Saved entries
**********
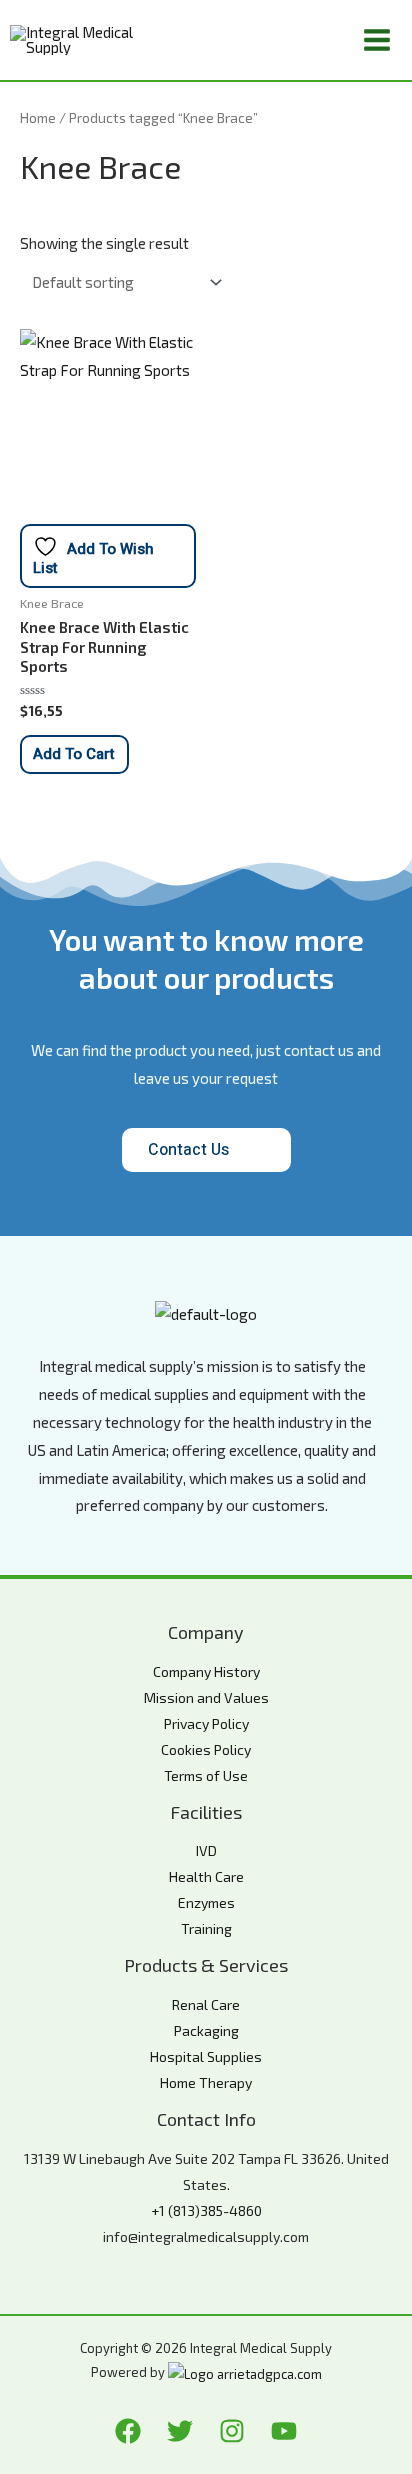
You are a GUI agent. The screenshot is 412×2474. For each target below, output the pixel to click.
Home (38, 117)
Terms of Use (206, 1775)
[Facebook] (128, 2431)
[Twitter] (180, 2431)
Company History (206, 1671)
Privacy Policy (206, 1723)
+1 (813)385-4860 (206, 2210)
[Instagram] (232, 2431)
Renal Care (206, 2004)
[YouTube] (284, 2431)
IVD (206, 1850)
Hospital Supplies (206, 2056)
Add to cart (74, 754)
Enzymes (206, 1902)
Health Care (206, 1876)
**********
* **DIRECTIONS**:
Write the data out again exactly, but without its images.

* **SOLUTION**:
You are a GUI agent. The screenshot is 412×2474. For each target below, output the pixel to click.
Home (38, 117)
Terms of Use (206, 1775)
[Facebook] (128, 2431)
[Twitter] (180, 2431)
Company History (206, 1671)
Privacy Policy (206, 1723)
+1 (813)385-4860 (206, 2210)
[Instagram] (232, 2431)
Renal Care (206, 2004)
[YouTube] (284, 2431)
IVD (206, 1850)
Hospital Supplies (206, 2056)
Add to cart (74, 754)
Enzymes (206, 1902)
Health Care (206, 1876)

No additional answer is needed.